DAMSO – IPSÉITÉ: ÉNERGIE RENOUVELÉE

Moins d’un an après la sortie de son premier projet certifié Disque d’Or, Damso revient avec un album plus personnel et introspectif, tout en explorant davantage certaines orientations musicales dévoilées jadis.

En juillet dernier, Batterie Faible a rapidement confirmé la force et le talent du nouveau protégé de Booba. Qualité d’écriture, variété musicale et aisance technique. Il lui a fallu peu de temps pour remporter son premier disque d’or, trophée symbolique que certains MCs anciennement installés dans le game peinent parfois à décrocher.

Depuis, Damso s’est fait assez discret, sorti du featuring remarqué sur l’excellent Vitrine de Vald et des deux ou trois courts morceaux de teasing. Il faut dire que la vie du rappeur a pas mal changé dans un espace temps réduit, entre succès artistique et paternité.

Des évolutions au centre de nombreux textes de cet album, à commencer par Nwaar Is The New Black. Une intro courte et efficace, signée Ikaz Boi, un proche de Myth Syzer (qui avait lui-même signé le morceau d’ouverture sur Batterie Faible). « Nwaar », la devise de Damso, plus globalement utilisée dans le 92i, une marque egotrip, une signature lyricale propre à l’écurie du Duc. Signature prolongée avec #QuedusaalVie, l’autre emprunte stylistique de Dems. Le MC y déploie un nouveau flow toute en légèreté sur l’instru’ planante de Lens Dupuy, beatmaker inconnu au bataillon. C’est aussi pour cela que l’on écoute du Damso. On tient au passage l’un des meilleurs morceaus du projet!

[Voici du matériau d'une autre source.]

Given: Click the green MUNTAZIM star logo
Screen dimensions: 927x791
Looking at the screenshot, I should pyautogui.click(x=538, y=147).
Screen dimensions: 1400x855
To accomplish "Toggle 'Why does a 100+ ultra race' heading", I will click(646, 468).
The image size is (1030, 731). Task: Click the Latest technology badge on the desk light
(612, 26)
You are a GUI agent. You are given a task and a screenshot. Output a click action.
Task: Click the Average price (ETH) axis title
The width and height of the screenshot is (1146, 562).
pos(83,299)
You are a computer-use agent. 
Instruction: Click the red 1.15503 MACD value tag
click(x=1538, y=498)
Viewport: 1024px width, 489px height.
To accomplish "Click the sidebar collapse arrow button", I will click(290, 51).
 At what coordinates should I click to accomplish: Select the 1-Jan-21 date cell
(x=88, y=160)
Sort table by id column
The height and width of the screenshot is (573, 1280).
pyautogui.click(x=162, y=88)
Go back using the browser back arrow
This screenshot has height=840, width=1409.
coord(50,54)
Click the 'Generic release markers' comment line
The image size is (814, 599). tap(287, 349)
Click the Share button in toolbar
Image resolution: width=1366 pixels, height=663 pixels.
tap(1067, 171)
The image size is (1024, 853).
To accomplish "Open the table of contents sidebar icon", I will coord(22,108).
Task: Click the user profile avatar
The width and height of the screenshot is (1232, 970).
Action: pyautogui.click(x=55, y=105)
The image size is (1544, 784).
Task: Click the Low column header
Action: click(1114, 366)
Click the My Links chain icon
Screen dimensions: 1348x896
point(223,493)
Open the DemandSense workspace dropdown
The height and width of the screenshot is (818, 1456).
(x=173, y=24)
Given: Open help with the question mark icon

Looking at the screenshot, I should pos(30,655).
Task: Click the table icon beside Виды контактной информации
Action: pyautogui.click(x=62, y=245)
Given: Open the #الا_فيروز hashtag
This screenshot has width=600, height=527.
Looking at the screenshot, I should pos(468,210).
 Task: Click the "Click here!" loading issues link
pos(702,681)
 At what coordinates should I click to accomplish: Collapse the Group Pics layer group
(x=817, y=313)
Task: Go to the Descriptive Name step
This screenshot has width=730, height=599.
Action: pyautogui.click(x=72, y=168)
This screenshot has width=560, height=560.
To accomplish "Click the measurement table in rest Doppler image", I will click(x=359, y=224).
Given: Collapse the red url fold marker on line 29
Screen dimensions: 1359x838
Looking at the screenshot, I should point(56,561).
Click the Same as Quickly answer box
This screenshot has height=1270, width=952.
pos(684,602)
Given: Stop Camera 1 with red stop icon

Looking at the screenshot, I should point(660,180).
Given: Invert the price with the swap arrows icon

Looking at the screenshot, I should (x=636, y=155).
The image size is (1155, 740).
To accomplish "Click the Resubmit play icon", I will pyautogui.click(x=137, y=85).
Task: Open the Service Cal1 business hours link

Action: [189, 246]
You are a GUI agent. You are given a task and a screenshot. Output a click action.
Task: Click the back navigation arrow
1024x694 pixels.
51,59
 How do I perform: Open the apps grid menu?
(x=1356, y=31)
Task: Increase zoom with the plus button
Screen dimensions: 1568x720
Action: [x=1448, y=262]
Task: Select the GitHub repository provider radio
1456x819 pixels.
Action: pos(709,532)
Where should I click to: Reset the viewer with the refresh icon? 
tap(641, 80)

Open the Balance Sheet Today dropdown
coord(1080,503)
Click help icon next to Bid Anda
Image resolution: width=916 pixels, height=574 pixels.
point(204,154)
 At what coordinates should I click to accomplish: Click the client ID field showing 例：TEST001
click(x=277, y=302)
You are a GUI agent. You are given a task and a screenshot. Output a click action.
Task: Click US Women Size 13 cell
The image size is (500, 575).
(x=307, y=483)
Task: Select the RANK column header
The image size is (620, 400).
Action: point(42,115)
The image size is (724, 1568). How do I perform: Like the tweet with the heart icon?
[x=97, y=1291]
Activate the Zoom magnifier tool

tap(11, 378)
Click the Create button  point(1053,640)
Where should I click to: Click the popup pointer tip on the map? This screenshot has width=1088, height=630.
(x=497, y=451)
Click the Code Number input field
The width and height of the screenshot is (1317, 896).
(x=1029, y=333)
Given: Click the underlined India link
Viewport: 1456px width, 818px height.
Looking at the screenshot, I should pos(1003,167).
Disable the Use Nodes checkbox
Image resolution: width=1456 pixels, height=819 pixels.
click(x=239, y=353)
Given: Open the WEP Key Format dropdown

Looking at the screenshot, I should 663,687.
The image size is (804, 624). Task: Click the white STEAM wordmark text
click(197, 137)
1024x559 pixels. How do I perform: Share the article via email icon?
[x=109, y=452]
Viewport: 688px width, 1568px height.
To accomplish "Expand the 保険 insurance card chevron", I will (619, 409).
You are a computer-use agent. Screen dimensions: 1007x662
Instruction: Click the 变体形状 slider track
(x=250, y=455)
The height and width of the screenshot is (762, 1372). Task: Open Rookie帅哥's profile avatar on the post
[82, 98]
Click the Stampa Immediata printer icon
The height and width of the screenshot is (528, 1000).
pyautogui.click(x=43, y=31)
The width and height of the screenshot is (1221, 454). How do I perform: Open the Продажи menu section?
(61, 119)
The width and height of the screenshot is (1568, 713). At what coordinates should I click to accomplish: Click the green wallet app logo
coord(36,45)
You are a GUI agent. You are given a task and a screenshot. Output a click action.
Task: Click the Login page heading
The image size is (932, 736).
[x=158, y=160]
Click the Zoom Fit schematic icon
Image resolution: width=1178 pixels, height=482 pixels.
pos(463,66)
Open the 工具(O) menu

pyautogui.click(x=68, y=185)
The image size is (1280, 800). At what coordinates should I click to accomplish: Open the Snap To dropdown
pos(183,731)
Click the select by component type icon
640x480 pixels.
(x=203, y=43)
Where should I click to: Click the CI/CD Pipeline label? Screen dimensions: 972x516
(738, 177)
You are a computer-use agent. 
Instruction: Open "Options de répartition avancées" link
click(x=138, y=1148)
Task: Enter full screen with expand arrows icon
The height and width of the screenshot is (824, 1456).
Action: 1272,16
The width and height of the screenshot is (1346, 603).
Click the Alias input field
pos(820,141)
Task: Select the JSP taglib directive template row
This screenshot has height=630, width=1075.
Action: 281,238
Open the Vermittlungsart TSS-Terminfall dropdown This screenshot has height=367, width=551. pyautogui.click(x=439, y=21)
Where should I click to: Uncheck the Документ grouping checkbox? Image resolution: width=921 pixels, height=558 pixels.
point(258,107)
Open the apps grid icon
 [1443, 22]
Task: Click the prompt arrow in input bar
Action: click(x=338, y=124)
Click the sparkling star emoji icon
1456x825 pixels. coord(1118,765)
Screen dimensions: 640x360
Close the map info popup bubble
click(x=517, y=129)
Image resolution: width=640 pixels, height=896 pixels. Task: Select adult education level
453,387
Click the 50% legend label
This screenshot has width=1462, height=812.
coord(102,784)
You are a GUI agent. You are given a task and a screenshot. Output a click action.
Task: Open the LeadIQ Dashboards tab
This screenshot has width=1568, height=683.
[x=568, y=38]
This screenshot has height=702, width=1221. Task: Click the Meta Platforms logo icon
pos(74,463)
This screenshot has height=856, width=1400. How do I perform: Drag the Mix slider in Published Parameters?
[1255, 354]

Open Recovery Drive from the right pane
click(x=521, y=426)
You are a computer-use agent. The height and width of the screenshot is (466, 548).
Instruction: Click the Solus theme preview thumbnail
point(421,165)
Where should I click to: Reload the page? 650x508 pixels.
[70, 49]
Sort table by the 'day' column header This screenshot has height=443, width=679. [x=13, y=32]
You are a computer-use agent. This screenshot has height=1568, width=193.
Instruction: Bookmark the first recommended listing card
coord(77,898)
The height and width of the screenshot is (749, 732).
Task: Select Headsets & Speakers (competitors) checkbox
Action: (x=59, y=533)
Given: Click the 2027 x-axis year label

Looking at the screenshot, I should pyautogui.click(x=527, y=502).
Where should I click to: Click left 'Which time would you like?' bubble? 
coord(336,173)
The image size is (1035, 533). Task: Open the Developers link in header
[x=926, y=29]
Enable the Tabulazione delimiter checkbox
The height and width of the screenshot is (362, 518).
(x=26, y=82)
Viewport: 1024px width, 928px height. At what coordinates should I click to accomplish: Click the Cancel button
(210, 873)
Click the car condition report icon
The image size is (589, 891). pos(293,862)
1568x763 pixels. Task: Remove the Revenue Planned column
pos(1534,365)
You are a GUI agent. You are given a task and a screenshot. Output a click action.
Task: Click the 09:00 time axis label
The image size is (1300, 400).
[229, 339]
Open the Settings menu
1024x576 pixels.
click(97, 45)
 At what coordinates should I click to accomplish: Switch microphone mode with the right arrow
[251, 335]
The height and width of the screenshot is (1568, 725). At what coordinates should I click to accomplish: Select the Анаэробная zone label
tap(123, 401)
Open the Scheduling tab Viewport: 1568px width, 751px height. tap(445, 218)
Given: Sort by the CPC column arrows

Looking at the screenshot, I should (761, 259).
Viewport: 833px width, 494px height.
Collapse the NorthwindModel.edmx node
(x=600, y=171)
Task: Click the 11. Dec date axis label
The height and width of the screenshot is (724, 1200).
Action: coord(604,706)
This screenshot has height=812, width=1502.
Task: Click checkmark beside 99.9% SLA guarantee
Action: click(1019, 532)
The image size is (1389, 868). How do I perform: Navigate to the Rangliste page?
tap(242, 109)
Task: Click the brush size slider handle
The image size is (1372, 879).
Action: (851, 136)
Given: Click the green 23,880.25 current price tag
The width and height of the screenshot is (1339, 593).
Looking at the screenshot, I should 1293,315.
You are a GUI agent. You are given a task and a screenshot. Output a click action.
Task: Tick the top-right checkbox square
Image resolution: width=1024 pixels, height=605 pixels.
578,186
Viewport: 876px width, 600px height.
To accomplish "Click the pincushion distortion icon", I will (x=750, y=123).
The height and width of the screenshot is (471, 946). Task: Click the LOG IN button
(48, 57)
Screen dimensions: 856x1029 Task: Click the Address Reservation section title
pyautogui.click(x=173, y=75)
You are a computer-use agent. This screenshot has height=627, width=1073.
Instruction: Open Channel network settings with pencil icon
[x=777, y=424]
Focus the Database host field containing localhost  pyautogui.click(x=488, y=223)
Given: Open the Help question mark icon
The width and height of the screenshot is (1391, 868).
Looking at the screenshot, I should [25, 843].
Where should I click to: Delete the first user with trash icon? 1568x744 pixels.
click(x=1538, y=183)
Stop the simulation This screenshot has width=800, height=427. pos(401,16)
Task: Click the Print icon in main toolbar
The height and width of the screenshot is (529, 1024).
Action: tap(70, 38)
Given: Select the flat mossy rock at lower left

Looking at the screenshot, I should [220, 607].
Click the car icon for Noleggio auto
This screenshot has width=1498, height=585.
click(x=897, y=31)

Dans Batterie Faible, le rappeur faisait déjà l’éventail d’une large aisance musicale, entre morceau dark, énervé et bourré de punchlines, tout en passant par des phases plus mélodieuses. Cette dernière tendance semble avoir été au centre de la direction artistique. Ipséité est clairement un album plus « sucré » que son prédécesseur, dans le sens où Damso choisi majoritairement des mélodies plus douces pour explorer des thèmes personnels et introspectifs. Le percutant Gova et le plus banal Noob Saibot restent les deux autres morceaux du projet se rapprochant des premiers singles ayant popularisé le rappeur bruxellois.

Si la globalité de la tracklist est augmentée par une réalisation soignée sur le plan musical, nous pouvons toutefois noter une certaine redondance (notamment avec certains flows, comme sur Kietu qui fait énormément penser aux placements sur Amnésie). Damso s’ouvre lui aussi à des sonorités afro trap, avec notamment Signaler ou Peur d’être père. C’est à la mode certes, mais il faut avouer que sa voix colle parfaitement, ce qui lui évite d’abuser de l’autotune.

Damso c’est aussi du storytelling et nous sommes servis sur le titre clôturant l’album. On y suit un bail des plus saal, pour ne pas dire malsain. Ce morceau date initialement de 2013, ce qui explique que l’on peut avoir du mal à reconnaître la voix du MC à la première écoute. Abandonné pour des soucis de mastering, Une âme pour deux permet de conclure ce nouveau projet avec une outro énigmatique (faisant d’ailleurs écho au morceau exclu Mort sorti juste avant). On entend Dems mourir sur son lit d’hôpital pour peut-être se réincarner via une nouvelle mixtape imminente. Les théories y vont déjà bon train sur le Web, entre la numération des morceaux dans l’alphabet grec et le leak disponible une semaine avant la sortie officielle. Ne nous emballons pas sur les théories, sachant qu’elles sont souvent de purs fantasmes des fans (on l’a vécu récemment avec le dernier Kendrick Lamar).

En attendant, Ipséité est un projet solide, bien réalisé et confirmant la singularité musicale du rappeur. On s’attendait certes à plus de morceaux kickés, surtout que le MC nous régale à tous les coups sur ce type de prestation. Mais Damso n’en est qu’à ses débuts et il offre déjà une large palette créative, ce qui lui permet de jongler en toute aisance entre plusieurs types de productions. Nous ne sommes pas au bout de nos surprises avec ce rappeur qui est désormais le parfait étendard du domaine 92i.